Families of the prisoners were only told of the deaths in after 2001. The West’s interventionism and protest emotion.
The West had ulterior motives when it intervened in Libya. It is true that Gaddafi had threatened to go to Benghazi telling rebels, “You will come out from inside. Prepare yourselves from tonight. We will find you in your closets.”
However, the West was already decided about the intervention and this was only a scapegoat. Then American State Secretary, Hillary Clinton had said the USA would support the “opposition who are standing against the dictator”. When Gaddafi was ultimately killed, it was apparent that NATO had not intervened to help civilians but to overthrow the colonel at whatever the cost for other motives other than human rights. This has evoked protestant sentiment among many people who find themselves choosing Gaddafi and proclaiming him a hero loved by everyone in his country.

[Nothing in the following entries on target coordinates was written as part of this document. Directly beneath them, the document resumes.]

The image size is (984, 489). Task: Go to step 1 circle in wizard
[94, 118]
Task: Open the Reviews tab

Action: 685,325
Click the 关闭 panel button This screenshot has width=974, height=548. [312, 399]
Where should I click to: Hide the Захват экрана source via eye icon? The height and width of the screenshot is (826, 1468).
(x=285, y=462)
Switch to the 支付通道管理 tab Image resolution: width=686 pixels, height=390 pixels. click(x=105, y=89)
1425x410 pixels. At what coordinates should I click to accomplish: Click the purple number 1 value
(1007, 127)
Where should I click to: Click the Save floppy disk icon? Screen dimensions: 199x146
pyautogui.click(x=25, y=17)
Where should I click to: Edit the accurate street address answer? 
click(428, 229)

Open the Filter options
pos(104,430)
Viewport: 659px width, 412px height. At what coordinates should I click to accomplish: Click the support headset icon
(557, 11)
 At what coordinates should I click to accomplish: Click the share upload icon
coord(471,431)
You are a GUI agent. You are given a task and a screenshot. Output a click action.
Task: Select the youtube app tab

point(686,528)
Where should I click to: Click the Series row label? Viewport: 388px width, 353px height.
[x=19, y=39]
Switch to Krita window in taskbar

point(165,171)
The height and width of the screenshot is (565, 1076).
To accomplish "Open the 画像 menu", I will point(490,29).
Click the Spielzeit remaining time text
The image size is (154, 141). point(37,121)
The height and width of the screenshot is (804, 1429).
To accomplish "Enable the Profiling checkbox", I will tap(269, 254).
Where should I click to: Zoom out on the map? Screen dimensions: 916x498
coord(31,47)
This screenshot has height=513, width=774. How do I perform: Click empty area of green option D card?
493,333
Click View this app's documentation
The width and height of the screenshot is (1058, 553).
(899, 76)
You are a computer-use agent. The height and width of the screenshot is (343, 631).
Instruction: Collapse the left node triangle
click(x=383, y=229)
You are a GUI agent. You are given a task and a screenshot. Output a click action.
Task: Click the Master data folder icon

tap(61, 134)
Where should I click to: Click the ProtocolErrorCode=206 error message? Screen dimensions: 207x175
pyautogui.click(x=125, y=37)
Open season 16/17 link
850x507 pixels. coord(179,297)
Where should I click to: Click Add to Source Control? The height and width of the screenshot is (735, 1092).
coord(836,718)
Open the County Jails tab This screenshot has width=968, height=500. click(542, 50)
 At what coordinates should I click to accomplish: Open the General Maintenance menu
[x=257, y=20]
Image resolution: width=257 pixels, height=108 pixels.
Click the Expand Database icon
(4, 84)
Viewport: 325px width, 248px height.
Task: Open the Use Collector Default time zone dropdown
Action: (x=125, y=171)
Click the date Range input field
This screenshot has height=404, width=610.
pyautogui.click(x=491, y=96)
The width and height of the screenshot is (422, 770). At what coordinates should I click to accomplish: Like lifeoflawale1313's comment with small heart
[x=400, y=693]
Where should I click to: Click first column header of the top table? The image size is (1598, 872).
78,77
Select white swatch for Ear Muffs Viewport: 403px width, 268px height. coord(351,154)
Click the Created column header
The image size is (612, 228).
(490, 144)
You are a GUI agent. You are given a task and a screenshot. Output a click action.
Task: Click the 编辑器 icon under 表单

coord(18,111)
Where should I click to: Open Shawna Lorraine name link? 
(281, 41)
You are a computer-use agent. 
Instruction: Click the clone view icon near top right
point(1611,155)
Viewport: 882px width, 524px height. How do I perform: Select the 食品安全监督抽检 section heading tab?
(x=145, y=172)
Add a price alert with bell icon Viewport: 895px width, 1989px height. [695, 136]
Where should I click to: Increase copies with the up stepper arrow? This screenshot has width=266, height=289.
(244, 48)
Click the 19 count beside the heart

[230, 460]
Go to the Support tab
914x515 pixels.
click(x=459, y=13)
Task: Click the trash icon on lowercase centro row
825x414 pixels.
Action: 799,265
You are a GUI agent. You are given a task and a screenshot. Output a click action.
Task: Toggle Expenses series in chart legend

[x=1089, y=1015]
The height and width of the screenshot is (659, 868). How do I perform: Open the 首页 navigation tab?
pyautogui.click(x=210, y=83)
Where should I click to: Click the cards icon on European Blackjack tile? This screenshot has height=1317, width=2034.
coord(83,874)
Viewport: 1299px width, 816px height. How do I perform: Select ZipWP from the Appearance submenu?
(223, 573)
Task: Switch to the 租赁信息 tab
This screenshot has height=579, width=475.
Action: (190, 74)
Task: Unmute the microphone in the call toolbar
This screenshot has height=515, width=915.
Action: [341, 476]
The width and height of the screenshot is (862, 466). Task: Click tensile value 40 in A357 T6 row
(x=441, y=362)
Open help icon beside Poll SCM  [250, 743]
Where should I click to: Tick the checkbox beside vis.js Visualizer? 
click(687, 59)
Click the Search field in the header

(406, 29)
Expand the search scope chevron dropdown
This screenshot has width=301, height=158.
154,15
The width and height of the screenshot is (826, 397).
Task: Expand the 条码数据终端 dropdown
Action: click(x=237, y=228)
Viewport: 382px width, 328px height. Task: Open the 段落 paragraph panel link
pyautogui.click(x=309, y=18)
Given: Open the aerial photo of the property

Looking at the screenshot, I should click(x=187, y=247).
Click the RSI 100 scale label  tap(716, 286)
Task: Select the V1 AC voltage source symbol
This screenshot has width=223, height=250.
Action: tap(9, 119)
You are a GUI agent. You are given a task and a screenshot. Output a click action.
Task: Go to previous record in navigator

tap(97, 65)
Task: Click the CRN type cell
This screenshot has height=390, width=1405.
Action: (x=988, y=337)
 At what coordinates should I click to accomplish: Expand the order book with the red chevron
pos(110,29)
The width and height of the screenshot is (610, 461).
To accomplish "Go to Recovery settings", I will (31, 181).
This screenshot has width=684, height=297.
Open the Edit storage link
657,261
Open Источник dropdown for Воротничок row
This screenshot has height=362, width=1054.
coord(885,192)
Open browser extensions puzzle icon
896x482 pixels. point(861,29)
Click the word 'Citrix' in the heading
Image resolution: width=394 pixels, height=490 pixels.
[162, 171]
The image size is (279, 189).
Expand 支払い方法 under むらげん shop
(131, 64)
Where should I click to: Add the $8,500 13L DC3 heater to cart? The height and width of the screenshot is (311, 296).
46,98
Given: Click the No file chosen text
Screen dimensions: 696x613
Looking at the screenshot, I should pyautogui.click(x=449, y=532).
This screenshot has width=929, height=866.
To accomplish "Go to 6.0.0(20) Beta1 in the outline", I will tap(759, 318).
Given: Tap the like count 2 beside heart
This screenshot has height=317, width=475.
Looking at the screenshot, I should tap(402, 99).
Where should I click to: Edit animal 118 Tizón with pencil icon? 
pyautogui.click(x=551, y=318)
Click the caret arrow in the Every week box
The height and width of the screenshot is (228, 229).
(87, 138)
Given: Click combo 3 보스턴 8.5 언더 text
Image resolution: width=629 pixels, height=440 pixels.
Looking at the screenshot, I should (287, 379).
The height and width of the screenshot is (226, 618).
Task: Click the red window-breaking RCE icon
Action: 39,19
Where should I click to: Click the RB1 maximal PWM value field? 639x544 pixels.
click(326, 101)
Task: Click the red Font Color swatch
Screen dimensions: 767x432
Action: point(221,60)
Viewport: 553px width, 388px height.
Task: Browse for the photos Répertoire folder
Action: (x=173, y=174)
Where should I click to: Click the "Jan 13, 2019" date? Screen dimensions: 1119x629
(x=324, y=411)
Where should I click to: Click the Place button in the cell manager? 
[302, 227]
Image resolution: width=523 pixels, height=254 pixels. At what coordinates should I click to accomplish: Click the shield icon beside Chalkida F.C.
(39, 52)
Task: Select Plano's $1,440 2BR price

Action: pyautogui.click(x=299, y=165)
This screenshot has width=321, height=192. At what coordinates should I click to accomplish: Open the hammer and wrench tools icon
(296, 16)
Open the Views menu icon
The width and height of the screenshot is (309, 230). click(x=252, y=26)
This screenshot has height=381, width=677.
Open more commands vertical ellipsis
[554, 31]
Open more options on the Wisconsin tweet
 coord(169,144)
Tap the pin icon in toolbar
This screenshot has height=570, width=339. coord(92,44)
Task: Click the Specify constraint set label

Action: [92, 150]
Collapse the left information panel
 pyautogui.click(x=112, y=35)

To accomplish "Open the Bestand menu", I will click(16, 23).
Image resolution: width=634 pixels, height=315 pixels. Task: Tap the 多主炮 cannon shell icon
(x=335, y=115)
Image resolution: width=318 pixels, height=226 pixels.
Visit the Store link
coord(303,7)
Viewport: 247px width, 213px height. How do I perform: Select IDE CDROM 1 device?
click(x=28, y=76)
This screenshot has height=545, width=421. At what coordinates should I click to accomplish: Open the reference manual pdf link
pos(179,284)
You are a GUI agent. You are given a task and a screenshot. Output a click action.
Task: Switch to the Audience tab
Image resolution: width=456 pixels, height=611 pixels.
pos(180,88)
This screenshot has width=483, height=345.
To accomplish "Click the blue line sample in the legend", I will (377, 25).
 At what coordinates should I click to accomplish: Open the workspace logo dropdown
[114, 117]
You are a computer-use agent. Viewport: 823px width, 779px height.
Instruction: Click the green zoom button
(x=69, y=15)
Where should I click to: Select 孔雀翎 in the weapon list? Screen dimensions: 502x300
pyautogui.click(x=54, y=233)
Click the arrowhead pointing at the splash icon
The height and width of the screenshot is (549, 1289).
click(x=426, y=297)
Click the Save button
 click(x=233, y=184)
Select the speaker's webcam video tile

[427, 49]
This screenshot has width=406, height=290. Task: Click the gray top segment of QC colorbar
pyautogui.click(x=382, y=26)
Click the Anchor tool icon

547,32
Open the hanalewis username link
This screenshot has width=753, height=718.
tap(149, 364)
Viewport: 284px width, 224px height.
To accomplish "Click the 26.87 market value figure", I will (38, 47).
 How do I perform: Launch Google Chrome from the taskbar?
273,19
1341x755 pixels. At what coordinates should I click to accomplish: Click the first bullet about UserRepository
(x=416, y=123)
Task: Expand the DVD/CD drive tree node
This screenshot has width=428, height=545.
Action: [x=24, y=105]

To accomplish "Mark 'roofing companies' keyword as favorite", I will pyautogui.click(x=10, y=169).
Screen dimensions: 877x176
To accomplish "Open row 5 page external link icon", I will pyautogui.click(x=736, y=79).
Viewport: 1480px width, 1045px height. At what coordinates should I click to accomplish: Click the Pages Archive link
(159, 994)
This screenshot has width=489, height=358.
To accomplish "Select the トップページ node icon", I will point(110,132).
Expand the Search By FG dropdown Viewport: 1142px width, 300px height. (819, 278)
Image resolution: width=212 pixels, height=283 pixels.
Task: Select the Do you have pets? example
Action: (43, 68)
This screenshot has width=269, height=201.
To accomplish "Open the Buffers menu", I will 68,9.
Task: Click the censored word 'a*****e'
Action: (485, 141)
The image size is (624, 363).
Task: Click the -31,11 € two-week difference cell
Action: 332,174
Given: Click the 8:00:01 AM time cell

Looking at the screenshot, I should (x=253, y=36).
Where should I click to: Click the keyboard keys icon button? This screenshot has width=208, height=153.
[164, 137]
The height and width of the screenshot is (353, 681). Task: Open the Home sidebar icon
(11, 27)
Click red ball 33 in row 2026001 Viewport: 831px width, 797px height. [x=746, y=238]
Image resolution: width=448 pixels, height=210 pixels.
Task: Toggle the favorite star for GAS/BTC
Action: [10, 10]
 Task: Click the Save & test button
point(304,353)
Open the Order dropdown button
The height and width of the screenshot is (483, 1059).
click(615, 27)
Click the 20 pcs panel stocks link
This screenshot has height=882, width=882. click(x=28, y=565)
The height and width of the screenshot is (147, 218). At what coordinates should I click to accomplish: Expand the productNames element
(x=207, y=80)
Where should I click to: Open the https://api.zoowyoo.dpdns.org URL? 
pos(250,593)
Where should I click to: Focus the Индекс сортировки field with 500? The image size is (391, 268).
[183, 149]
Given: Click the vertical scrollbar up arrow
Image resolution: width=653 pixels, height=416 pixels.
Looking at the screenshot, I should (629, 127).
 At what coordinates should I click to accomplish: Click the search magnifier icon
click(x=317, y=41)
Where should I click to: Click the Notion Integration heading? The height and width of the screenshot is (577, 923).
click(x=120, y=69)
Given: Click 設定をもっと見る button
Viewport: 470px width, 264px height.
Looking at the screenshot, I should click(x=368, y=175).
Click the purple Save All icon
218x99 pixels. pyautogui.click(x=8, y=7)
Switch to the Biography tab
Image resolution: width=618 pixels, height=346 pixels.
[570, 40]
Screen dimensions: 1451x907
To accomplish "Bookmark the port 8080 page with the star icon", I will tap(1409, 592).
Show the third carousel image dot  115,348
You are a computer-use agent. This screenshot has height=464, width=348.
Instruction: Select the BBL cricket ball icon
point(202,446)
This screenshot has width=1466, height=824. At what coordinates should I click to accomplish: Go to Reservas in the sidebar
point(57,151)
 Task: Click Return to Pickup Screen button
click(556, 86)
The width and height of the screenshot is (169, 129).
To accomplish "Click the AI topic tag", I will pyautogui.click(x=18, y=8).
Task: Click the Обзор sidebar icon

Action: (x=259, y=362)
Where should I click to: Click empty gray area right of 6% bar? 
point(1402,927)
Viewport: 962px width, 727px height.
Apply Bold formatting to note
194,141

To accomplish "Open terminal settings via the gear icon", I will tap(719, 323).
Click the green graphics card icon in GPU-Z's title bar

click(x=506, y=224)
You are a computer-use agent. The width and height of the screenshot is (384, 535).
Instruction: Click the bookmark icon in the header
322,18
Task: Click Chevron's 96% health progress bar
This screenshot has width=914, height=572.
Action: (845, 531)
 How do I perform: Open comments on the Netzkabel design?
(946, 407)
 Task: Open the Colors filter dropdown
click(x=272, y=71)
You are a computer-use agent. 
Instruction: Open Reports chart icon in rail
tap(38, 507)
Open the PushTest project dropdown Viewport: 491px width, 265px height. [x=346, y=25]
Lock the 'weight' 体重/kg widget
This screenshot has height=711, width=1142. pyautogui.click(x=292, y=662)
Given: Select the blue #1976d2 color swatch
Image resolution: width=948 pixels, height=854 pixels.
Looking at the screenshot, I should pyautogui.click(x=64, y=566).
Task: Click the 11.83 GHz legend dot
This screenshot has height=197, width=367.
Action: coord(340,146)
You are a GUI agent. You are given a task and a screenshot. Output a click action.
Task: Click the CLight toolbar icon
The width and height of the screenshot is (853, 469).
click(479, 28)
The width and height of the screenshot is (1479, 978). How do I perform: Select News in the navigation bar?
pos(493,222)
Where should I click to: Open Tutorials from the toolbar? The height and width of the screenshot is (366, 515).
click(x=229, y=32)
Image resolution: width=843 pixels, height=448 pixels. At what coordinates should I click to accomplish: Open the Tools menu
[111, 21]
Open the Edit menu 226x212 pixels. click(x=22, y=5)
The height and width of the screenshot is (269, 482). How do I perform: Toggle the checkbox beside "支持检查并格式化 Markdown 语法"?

The Western intervention has therefore clouded the past ills of a Libyan regime which was not particularly democratic in its dealings. Now that the country is in an unholy mess, it is getting easier to peddle the narrative of how a dictator whose security apparatus oppressed his own people was great for the country. This makes this makes the standard of what makes a good leader in Africa particularly low: You just need to be anti-West and you become a continental hero beyond reproach. The whole situation has even created the thinking that anyone who attempts to criticise Gaddafi’s governance is a proponent of the West, an overly simplistic argument devoid of any logic.
Gaddafi had a good mind to usher in greatness for Africa in certain instances but his human rights record was an embarrassment. It is an insult to all of Gaddafi’s victims (who lived and died in fear) to deny they suffered at his hands just so we can prove a point to the West.